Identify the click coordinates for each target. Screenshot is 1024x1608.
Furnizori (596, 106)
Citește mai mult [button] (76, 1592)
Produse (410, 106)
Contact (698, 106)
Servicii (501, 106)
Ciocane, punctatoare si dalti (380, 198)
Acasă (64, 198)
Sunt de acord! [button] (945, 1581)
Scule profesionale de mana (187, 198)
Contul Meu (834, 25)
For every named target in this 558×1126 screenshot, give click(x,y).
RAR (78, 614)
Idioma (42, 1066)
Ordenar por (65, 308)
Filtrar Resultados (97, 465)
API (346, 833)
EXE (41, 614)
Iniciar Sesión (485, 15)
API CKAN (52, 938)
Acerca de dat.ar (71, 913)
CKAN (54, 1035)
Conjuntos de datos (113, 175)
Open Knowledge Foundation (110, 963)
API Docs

+++

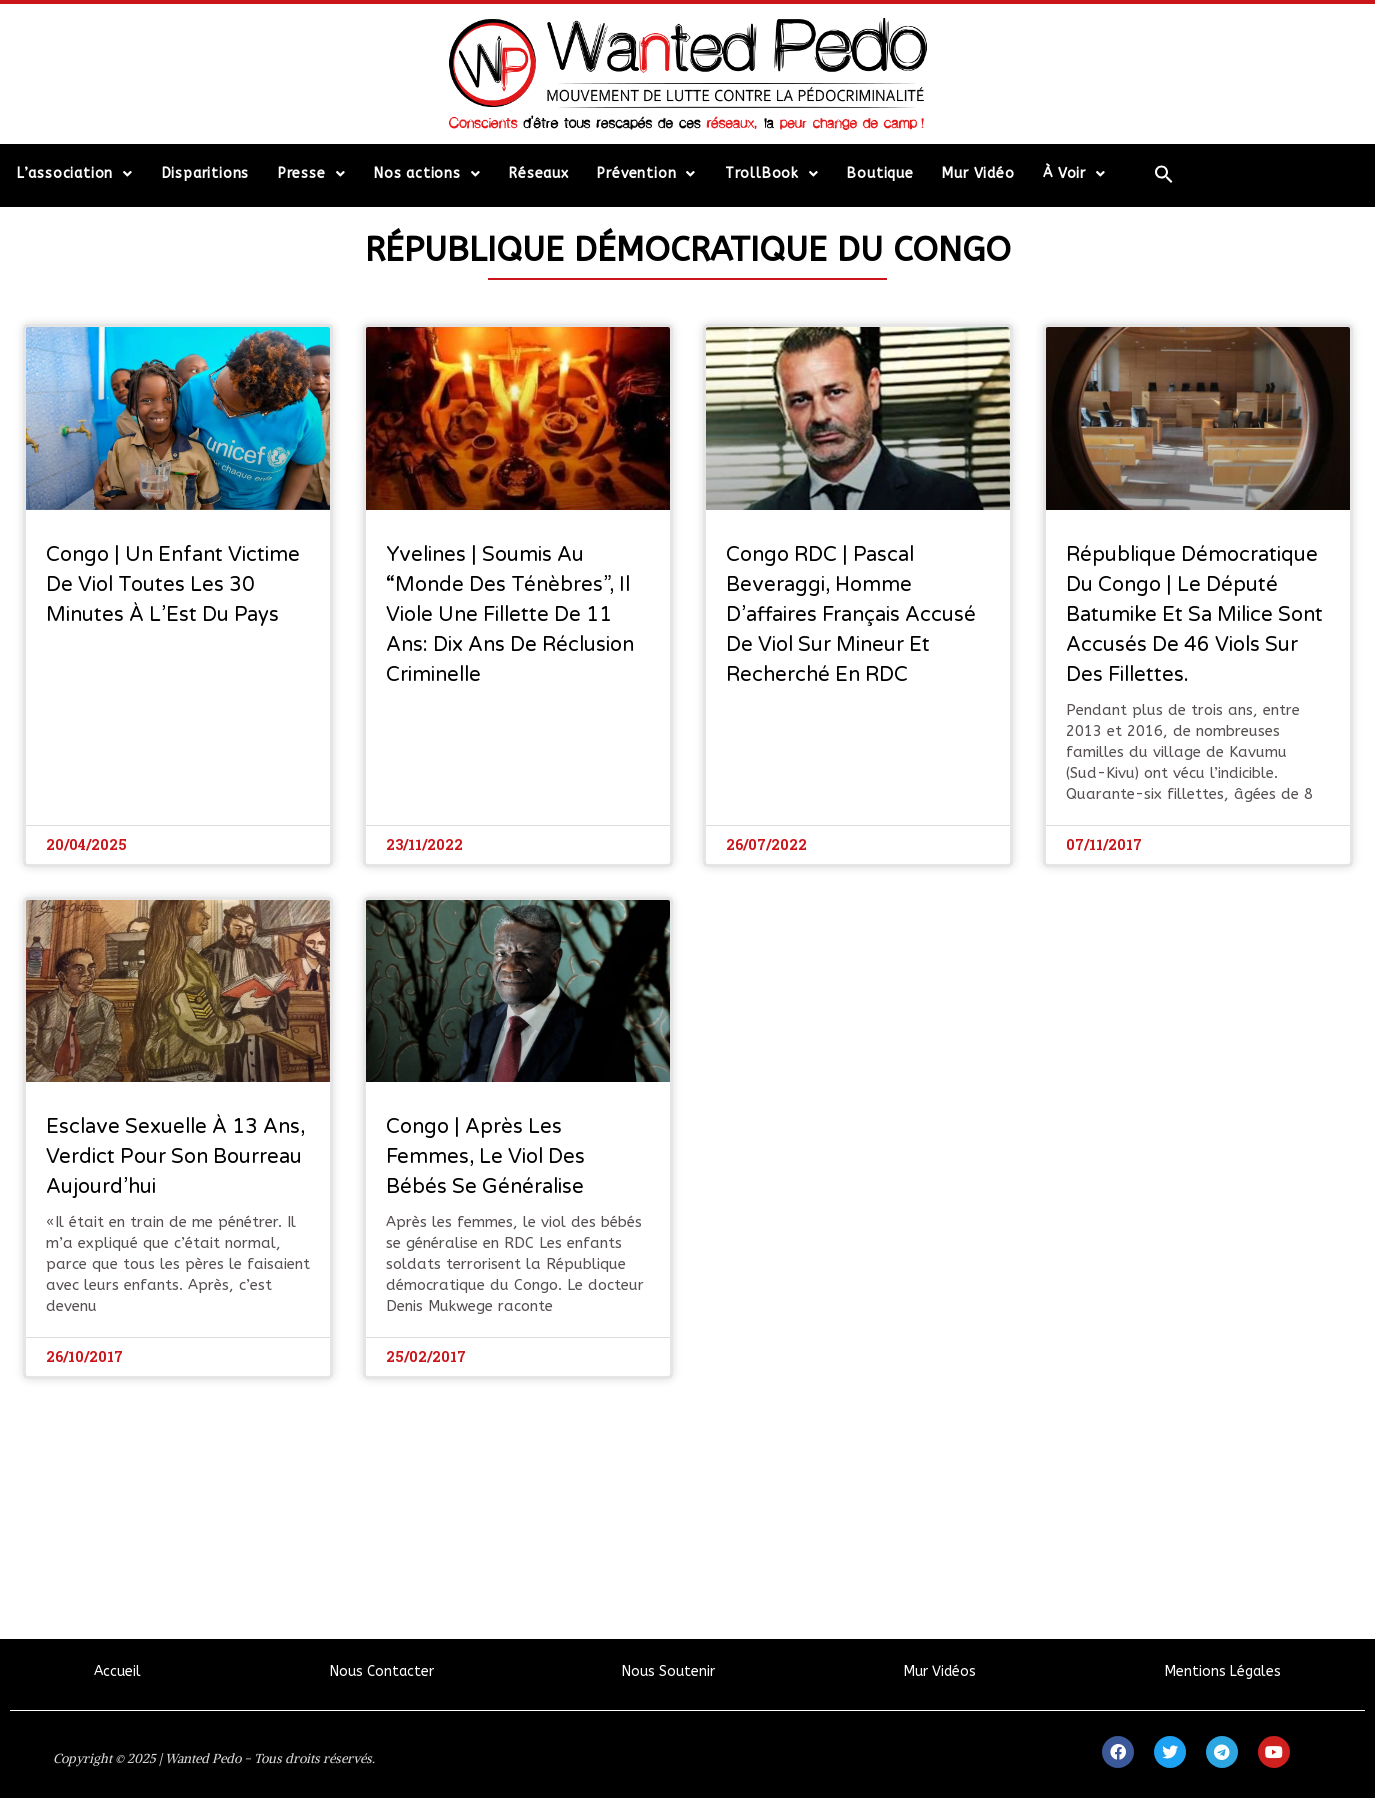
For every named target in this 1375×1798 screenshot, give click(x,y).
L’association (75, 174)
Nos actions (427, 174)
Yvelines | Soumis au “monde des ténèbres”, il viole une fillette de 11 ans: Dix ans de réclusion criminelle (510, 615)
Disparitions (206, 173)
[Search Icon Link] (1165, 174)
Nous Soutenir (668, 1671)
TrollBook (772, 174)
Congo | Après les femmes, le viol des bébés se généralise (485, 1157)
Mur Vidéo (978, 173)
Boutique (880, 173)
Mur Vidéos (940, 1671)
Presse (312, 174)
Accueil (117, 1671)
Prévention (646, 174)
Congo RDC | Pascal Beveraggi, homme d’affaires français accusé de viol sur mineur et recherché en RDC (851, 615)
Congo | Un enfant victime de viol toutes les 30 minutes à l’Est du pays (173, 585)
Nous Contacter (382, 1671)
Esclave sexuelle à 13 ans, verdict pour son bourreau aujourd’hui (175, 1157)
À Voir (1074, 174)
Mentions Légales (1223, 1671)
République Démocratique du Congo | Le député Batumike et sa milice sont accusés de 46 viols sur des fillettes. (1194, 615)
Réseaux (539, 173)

+++

# DO THIS:
Copy the material above from the line containing "Servicii (501, 106)" down to the line containing "RAR (78, 614)", substituting "Unelte profesionale" for "Scule profesionale" and changing nothing else.

# SOLUTION:
Servicii (501, 106)
Ciocane, punctatoare si dalti (380, 198)
Acasă (64, 198)
Sunt de acord! [button] (945, 1581)
Unelte profesionale de mana (187, 198)
Contul Meu (834, 25)
For every named target in this 558×1126 screenshot, give click(x,y).
RAR (78, 614)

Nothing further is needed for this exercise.